You are familiar also with the history of our Constitution, and with those marked lines of distinction between the authority of the States and that of the Federal government, which to some of the statesmen and authors of England seem so difficult of comprehension, and in regard to which perhaps naturally enough, they occasionally fall into blunders, which unfortunately are not always as harmless as the droll liberties they are accustomed to take with our history, our geography, and our nomenclature.
If ever the constitutional history of America shall receive in the education of English gentlemen a tithe of the attention bestowed on,the constitutions of Greece and Rome, or a share of that devoted to the fabulous heroes, the gods and goddesses of classic mythology, the British senate may occasionally find a familiarity with our institutions of no slight value, especially if it shall save them from rashly interrupting the cordial friendship of a kindred people.
The universality of such knowledge here, makes us perhaps more ready to remark the want of it in foreign critics. Dr. Franklin said during the last century, and the progress of education and improvements in our newspapers have made the remark more true of the present than of the past,—" we are more thoroughly an enlightened people, with regard to our political interests than perhaps any other under heaven."
You remember that in 1774 the members of the first Congress at Philadelphia, on behalf of the colonies which they represented, entered into certain articles of association "under the sacred ties of virtue, honor and love of country." That in 1778 the States united in a confederacy, or what they called "a firm league of friendship with each other," under the title of the United States, and that under this league made by the states, they continued until 1789, when, " in order to form a more perfect union"—not the states—but "We the people of the United States" ordained and established the present Federal Constitution.

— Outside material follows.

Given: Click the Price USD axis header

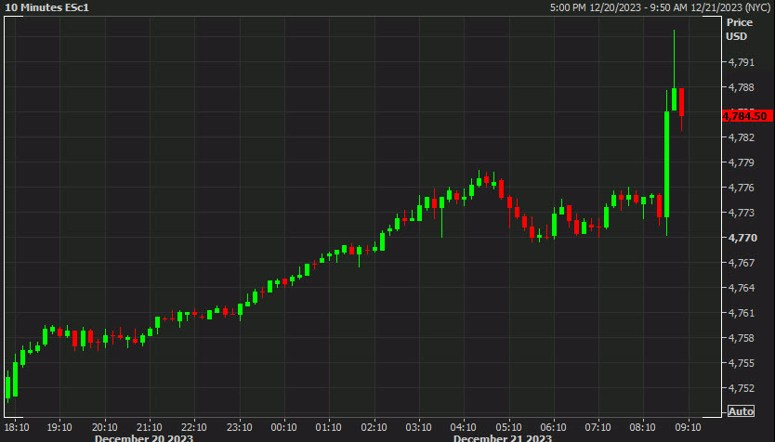Looking at the screenshot, I should pyautogui.click(x=738, y=29).
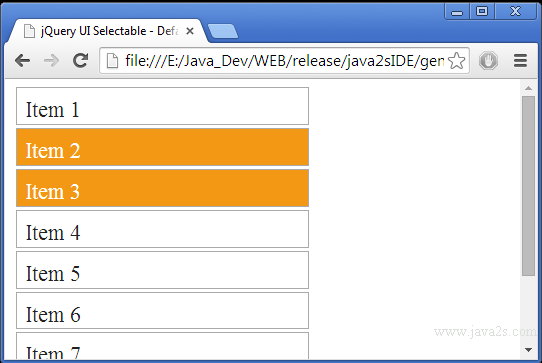Viewport: 542px width, 363px height.
Task: Select Item 5 in the list
Action: (162, 270)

You remember that from the date of the peace in '83, when we were a mere league of petty sovereignties, we sank rapidly, in the words of Mr. Motley, whose conclusive essay in the London Times has enlightened Europe, "into a condition of utter impotence, imbecility and anarchy," which continued until we were rescued from it by "The Constitution of the United States," which made us, in every sense, one nation—with one supreme government, although for convenience, we retained the plural title under which we had achieved our independence of "The United States."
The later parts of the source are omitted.